*** Extracted data ***
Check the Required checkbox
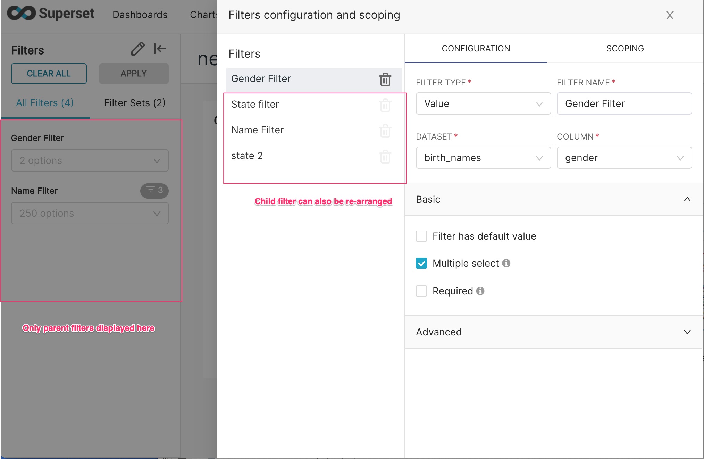This screenshot has height=459, width=704. [x=421, y=291]

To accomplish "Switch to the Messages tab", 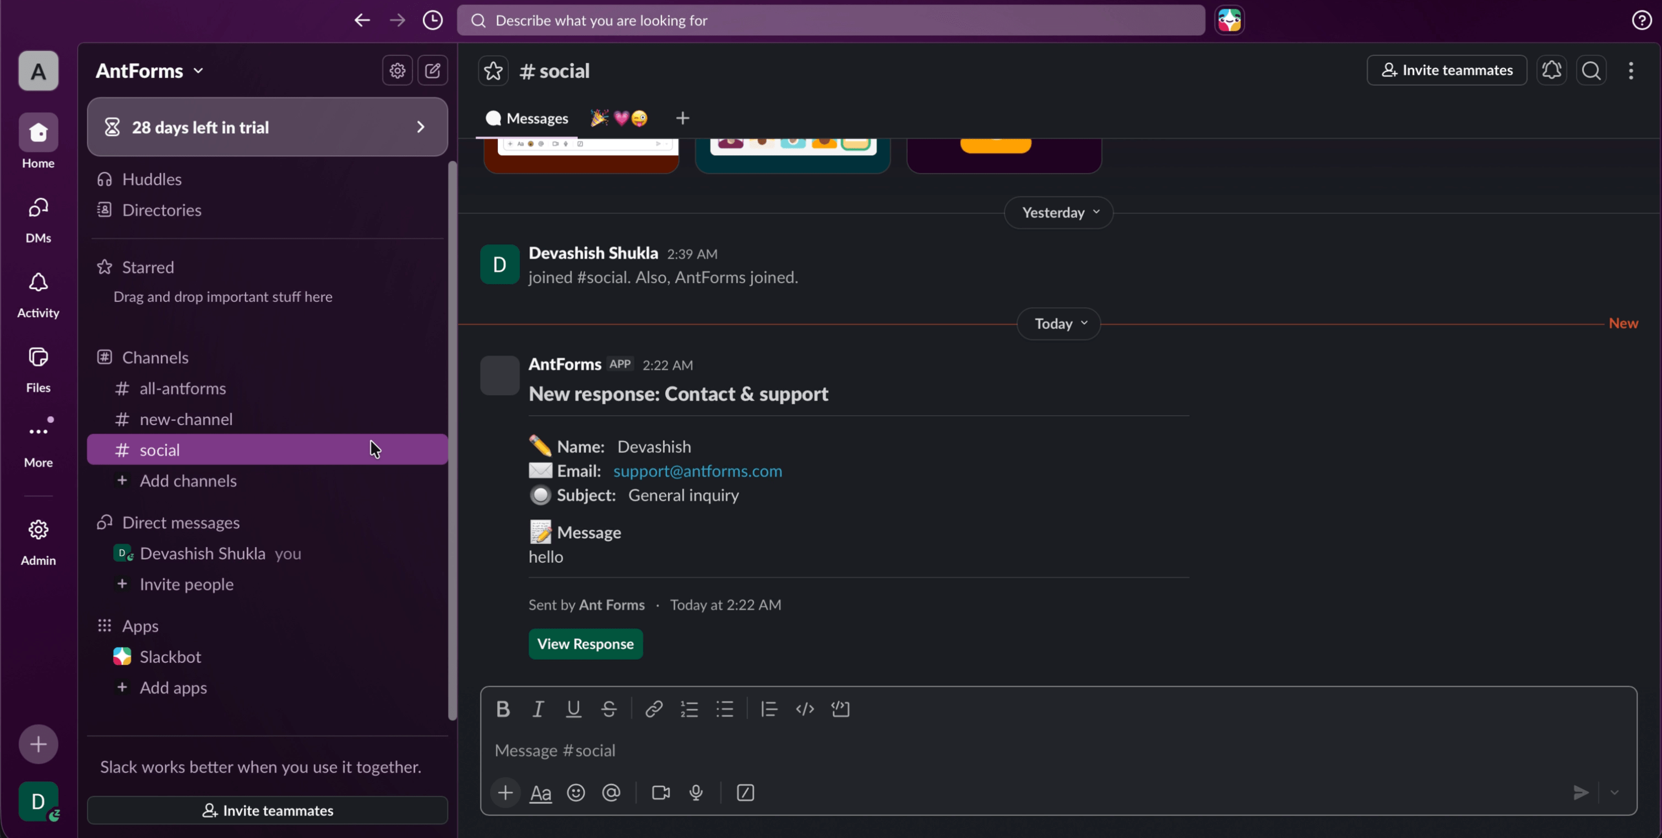I will pyautogui.click(x=527, y=118).
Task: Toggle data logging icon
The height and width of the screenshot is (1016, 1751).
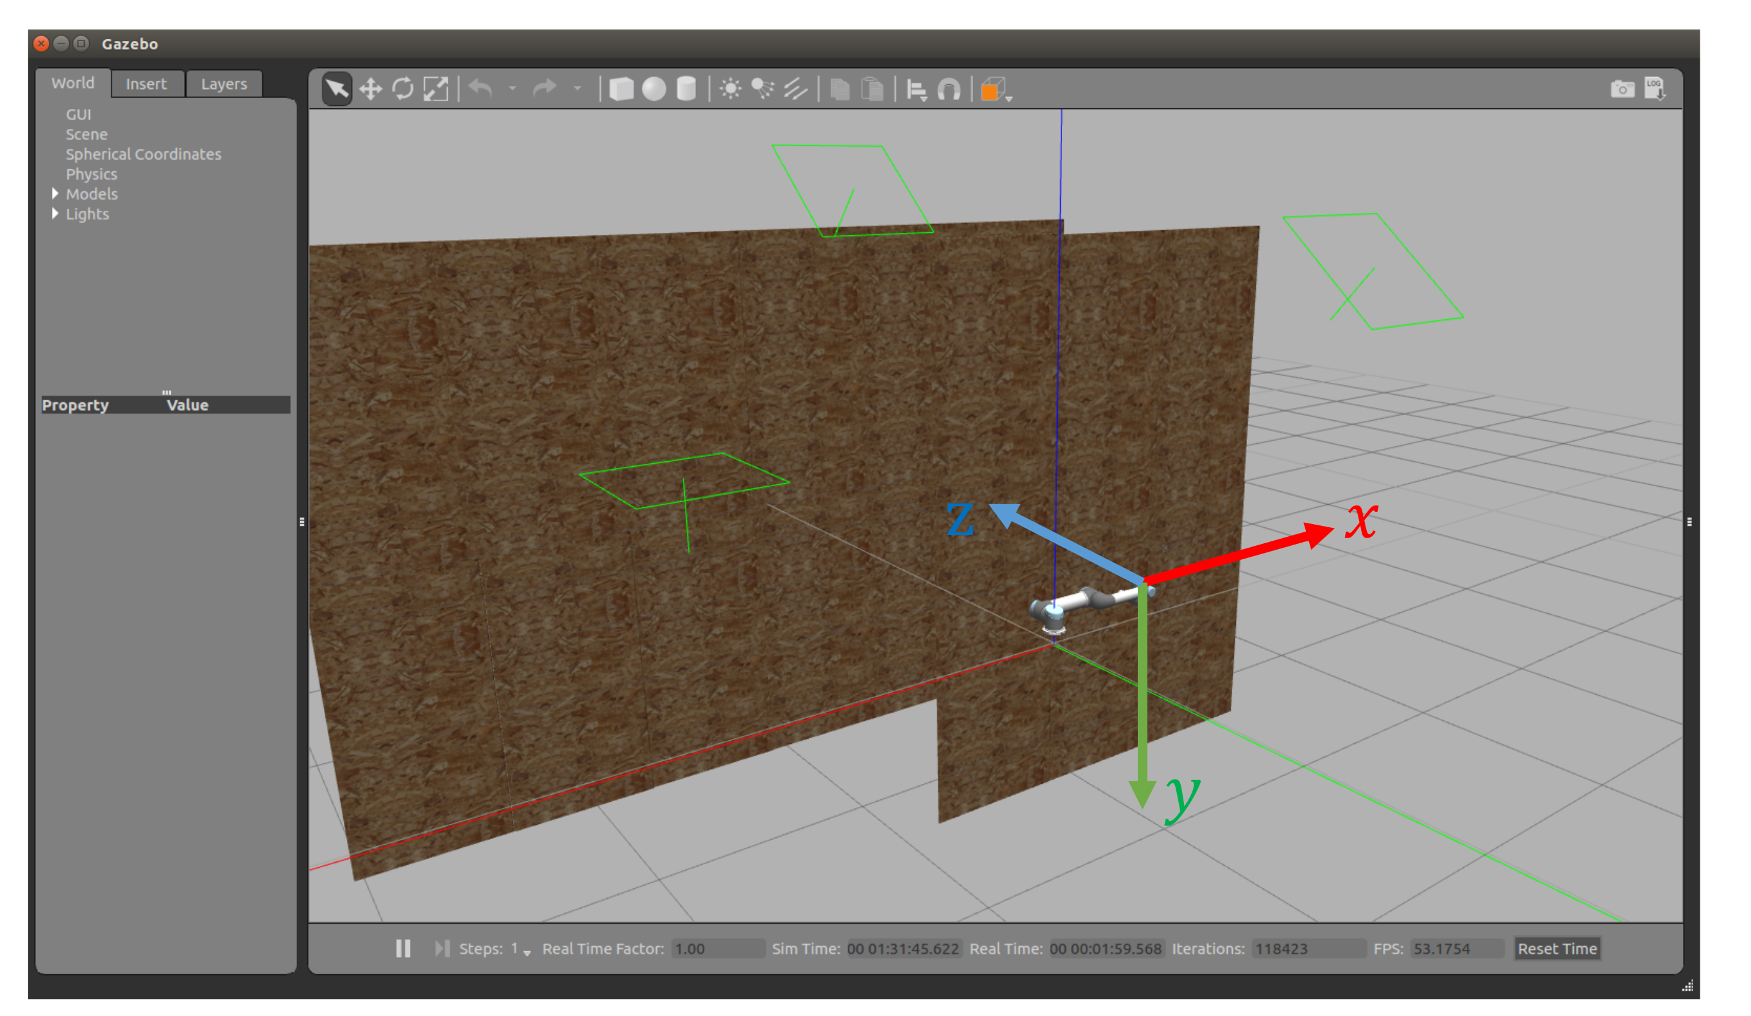Action: [x=1654, y=89]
***
● Task
Set down, word for word, only the lines running from the line with "Task: Toggle data logging icon" through the final line of the entries above, omitting all pictures.

● Reply
Task: Toggle data logging icon
The height and width of the screenshot is (1016, 1751).
Action: [x=1654, y=89]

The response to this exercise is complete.